* **TASK STATEMENT**
Only the lines from the one containing "read more (55, 1553)" to the end of the records belong in the copy. Reproduce them word for word and drop the pictures.

[MATERIAL PROVIDED Boundary: Start]

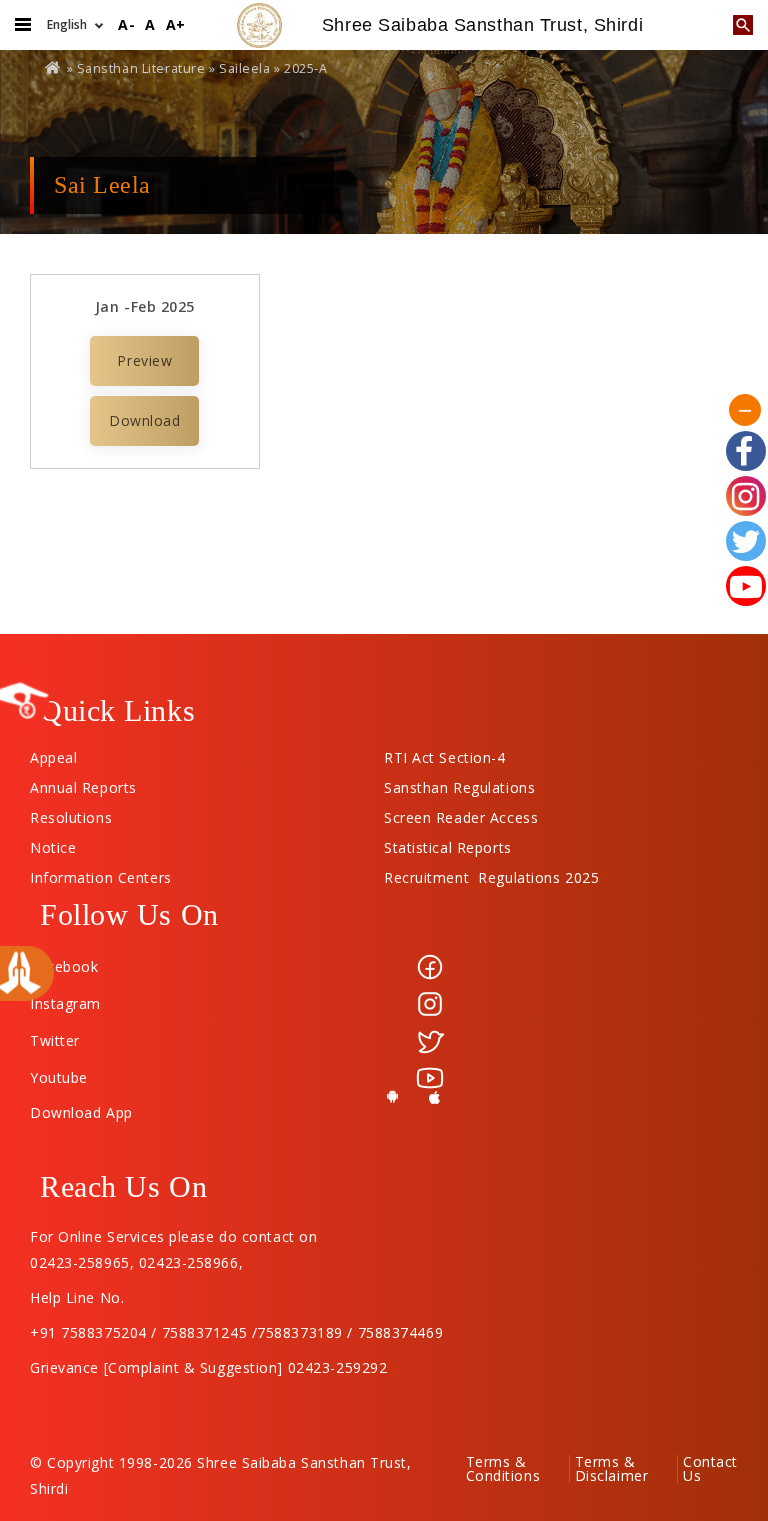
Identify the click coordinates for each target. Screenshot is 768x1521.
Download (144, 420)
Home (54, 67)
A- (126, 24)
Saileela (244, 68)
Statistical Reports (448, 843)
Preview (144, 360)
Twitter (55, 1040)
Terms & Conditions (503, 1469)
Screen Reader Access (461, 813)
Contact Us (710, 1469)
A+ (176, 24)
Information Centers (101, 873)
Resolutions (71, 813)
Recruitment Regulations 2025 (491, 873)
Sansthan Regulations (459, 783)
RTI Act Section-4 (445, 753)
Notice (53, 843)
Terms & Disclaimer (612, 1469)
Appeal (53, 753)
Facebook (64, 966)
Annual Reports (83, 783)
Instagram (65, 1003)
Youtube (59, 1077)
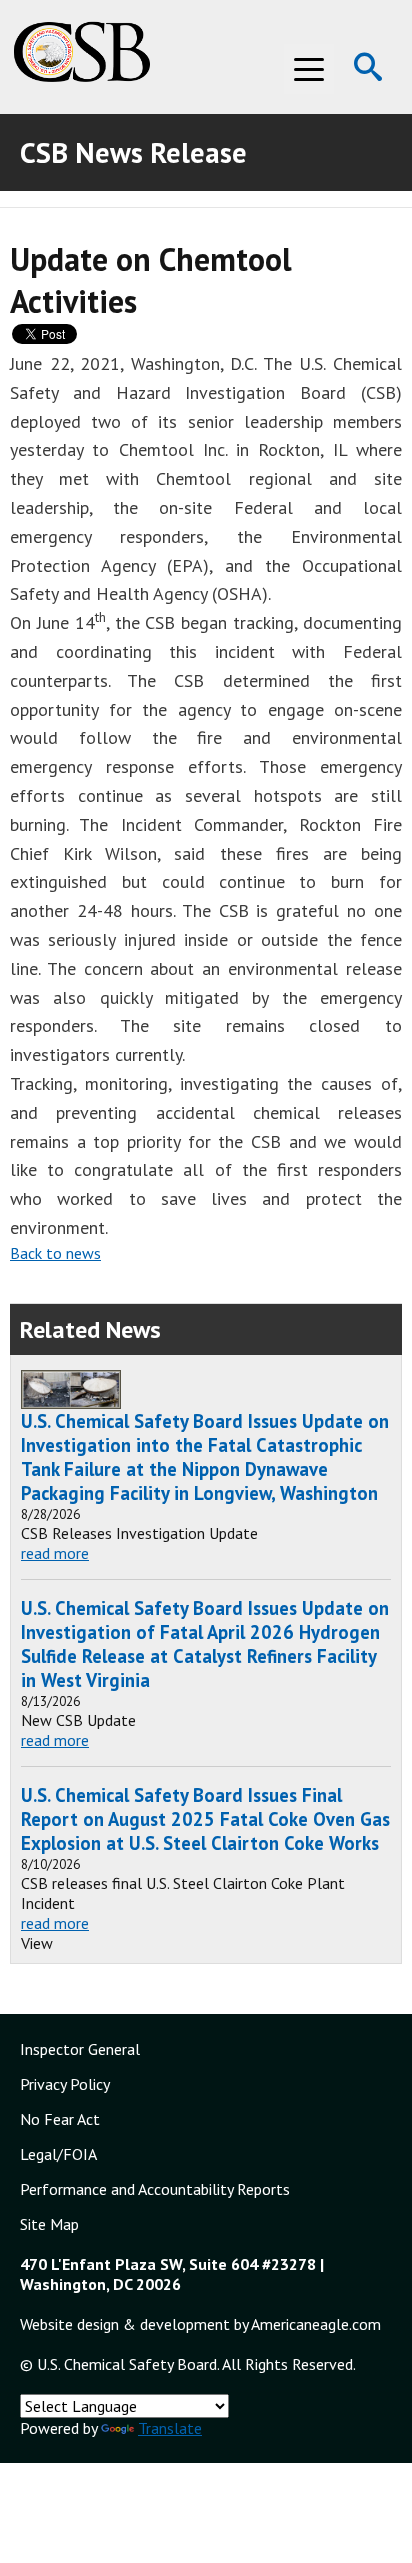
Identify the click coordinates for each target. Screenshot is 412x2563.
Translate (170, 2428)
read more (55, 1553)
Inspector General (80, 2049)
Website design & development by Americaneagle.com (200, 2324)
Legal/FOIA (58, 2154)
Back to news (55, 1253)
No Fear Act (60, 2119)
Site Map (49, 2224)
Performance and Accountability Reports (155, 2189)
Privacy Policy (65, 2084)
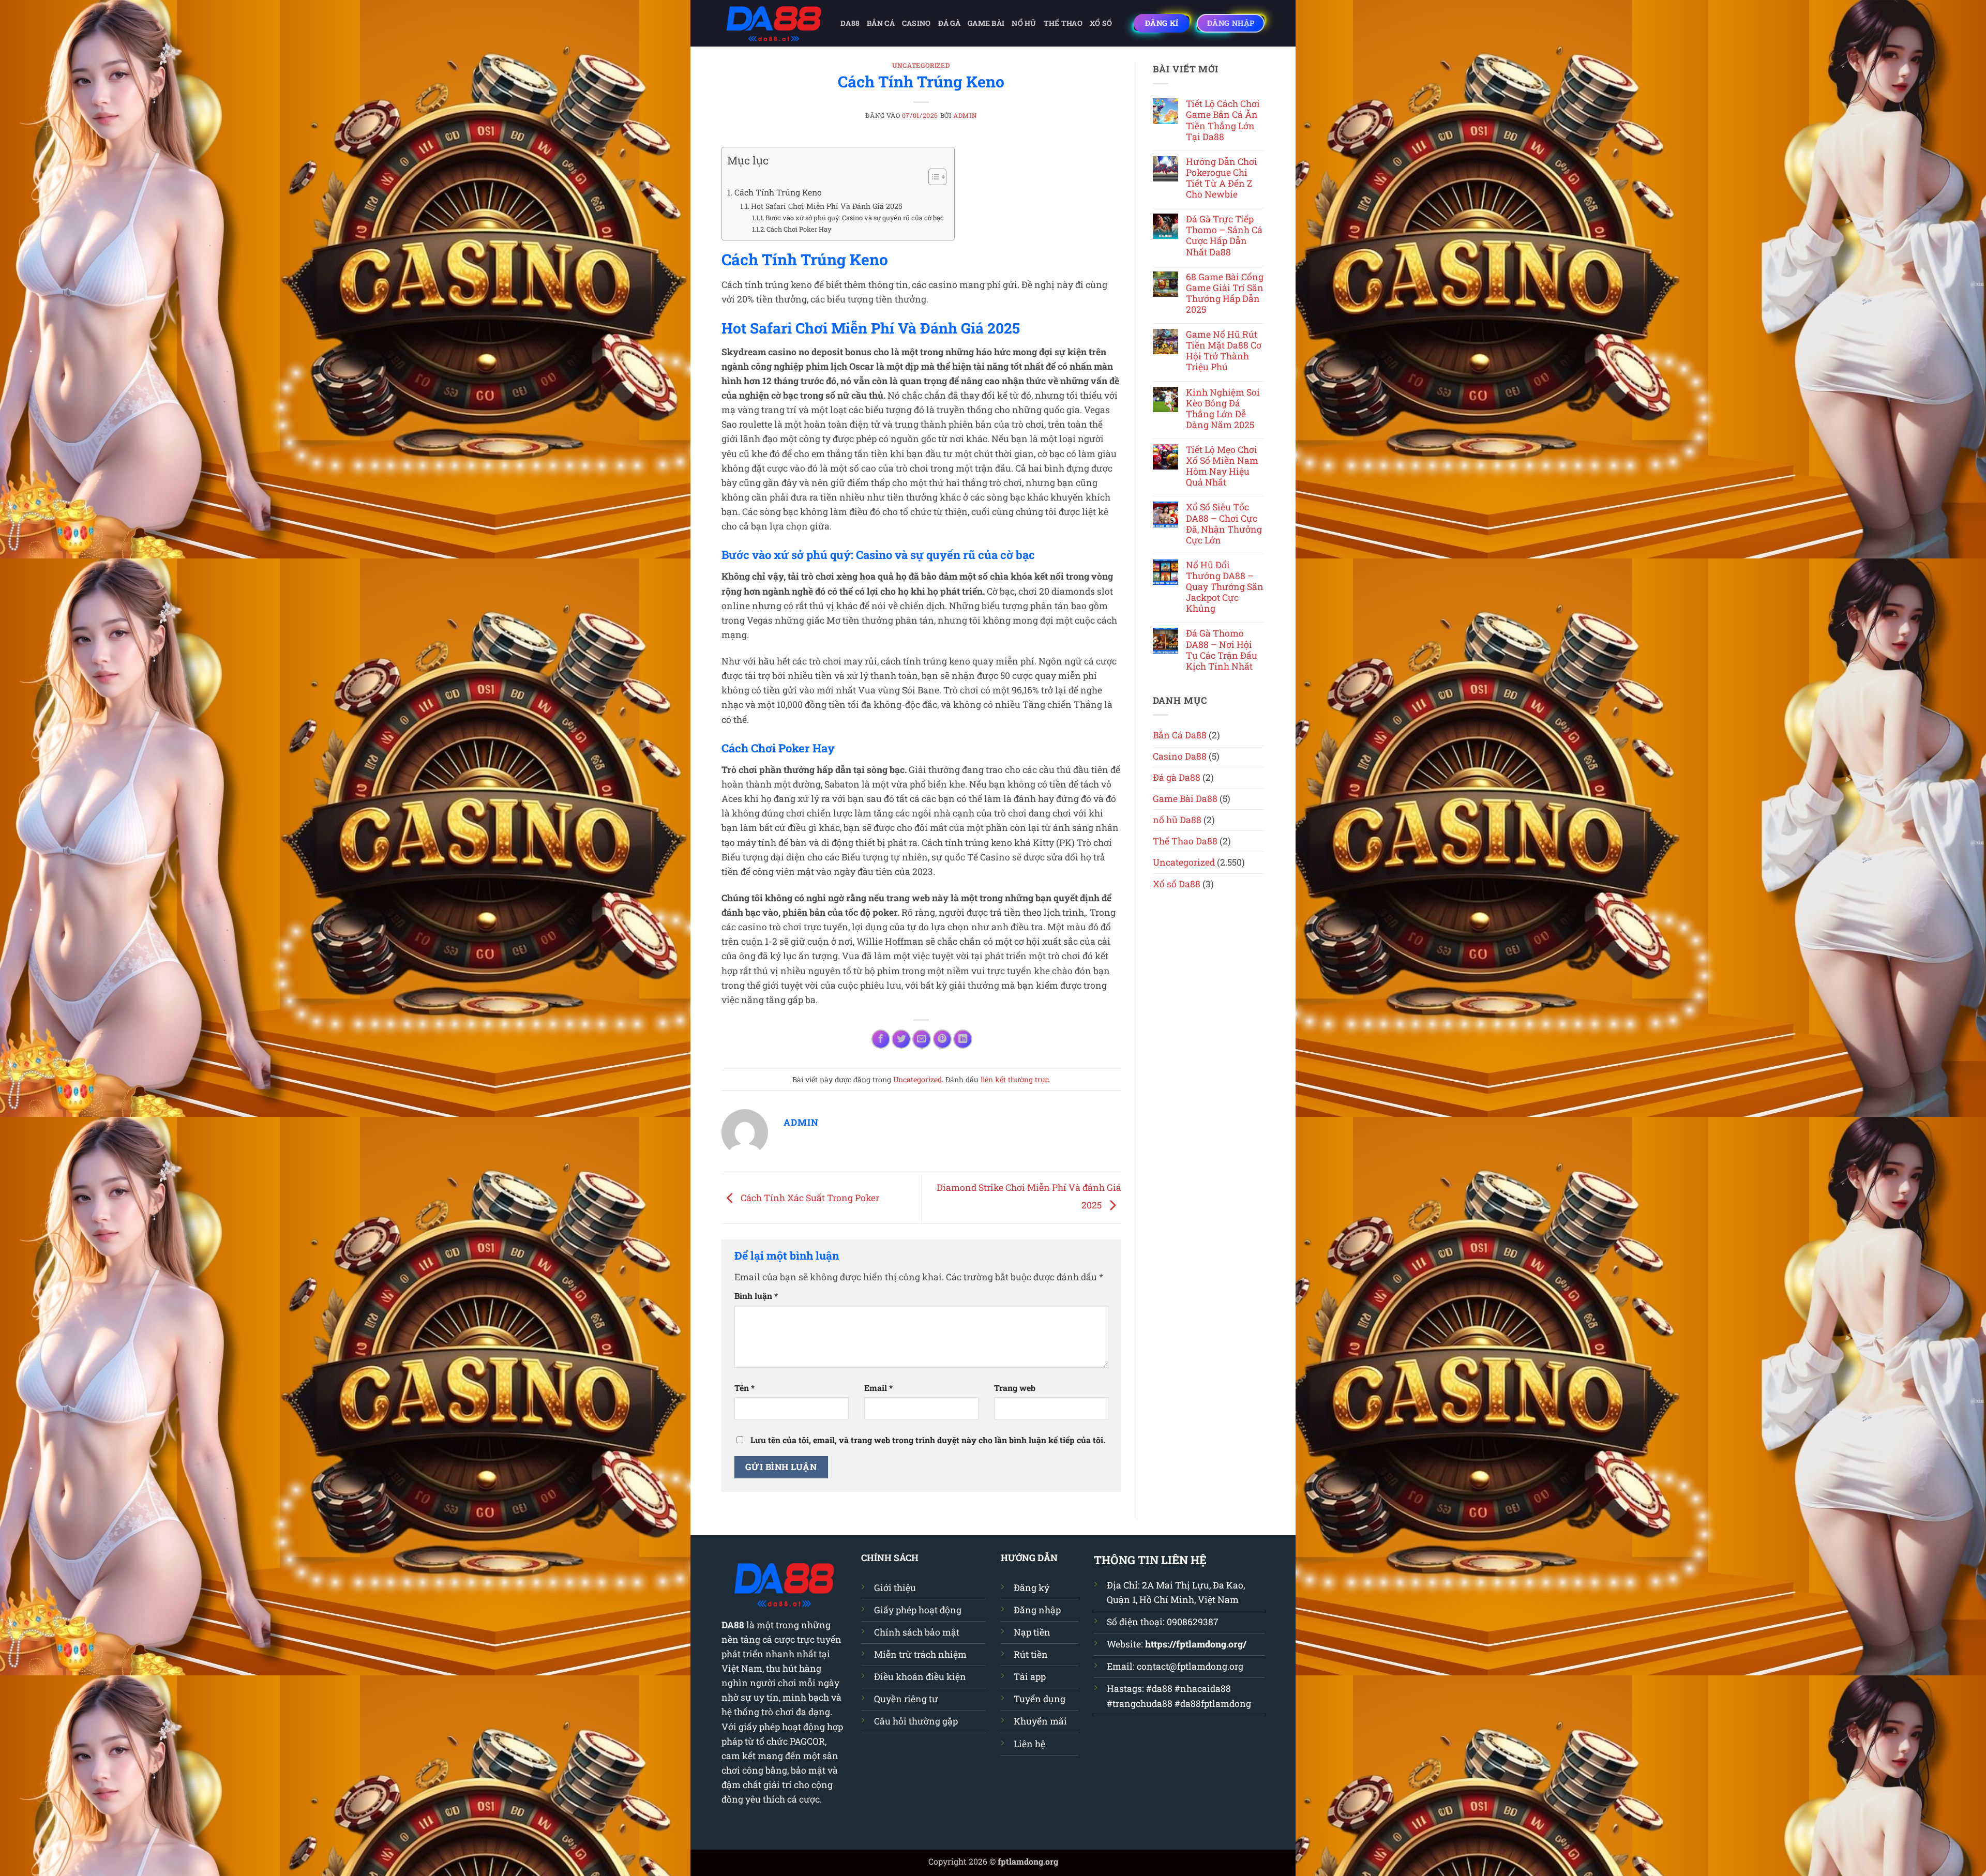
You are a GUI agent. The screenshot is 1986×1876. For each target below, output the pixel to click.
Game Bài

[MATERIAL PROVIDED Boundary: End]

* **WRITTEN REPLY**
read more (55, 1553)
Inspector General (80, 2049)
Website design & development by Americaneagle.com (200, 2324)
Legal/FOIA (58, 2154)
Back to news (55, 1253)
No Fear Act (60, 2119)
Site Map (49, 2224)
Performance and Accountability Reports (155, 2189)
Privacy Policy (65, 2084)
You are a GUI agent. The screenshot is 1986×1876. For each target below, output the pixel to click.
Game Bài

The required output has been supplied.